Entries taken from a collection
+ + + +
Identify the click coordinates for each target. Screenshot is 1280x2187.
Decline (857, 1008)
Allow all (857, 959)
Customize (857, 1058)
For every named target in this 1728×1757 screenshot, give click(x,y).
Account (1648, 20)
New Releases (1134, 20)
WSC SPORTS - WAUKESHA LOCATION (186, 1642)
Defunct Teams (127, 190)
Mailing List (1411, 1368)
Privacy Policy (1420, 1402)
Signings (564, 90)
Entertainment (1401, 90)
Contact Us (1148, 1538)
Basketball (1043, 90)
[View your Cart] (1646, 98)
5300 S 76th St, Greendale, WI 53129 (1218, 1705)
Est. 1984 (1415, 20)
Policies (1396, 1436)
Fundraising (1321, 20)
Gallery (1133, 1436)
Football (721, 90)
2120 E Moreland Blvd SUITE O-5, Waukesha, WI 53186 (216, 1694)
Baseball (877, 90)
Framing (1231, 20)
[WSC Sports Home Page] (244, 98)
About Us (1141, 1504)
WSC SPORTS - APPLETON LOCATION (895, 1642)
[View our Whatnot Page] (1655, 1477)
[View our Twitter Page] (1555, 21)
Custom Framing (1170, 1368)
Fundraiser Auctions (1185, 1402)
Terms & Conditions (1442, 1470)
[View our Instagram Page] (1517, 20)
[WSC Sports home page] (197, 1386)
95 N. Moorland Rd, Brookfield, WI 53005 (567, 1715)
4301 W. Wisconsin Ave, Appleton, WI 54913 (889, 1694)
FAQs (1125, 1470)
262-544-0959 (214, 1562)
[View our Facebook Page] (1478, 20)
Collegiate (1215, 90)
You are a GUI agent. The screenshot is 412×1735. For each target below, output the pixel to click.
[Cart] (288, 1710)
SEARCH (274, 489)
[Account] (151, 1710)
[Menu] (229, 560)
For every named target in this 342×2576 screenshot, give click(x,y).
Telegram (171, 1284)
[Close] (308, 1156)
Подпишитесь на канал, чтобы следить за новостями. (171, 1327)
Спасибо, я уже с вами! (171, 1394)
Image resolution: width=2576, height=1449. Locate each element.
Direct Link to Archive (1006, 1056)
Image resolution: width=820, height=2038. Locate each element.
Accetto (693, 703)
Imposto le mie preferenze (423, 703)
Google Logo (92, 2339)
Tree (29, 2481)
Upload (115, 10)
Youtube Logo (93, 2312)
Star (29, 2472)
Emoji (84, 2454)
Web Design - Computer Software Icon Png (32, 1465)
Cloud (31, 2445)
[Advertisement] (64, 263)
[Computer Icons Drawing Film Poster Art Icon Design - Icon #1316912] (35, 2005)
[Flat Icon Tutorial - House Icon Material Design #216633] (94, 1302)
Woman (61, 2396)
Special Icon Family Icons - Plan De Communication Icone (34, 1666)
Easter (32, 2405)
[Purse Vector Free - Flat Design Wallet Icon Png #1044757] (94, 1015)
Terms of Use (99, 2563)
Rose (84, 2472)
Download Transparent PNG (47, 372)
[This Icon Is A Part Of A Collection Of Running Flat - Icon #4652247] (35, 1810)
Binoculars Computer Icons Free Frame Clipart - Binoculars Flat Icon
+ + + +
# What the task requires:
Take the line above containing "Подпишитесь на канал, чтобы", the line containing "[Advertisement] (64, 263)", and all lines in between, and copy them exactly without anything else.

# Output for this exercise:
Подпишитесь на канал, чтобы следить за новостями. (171, 1327)
Спасибо, я уже с вами! (171, 1394)
Image resolution: width=2576, height=1449. Locate each element.
Direct Link to Archive (1006, 1056)
Image resolution: width=820, height=2038. Locate each element.
Accetto (693, 703)
Imposto le mie preferenze (423, 703)
Google Logo (92, 2339)
Tree (29, 2481)
Upload (115, 10)
Youtube Logo (93, 2312)
Star (29, 2472)
Emoji (84, 2454)
Web Design - Computer Software Icon Png (32, 1465)
Cloud (31, 2445)
[Advertisement] (64, 263)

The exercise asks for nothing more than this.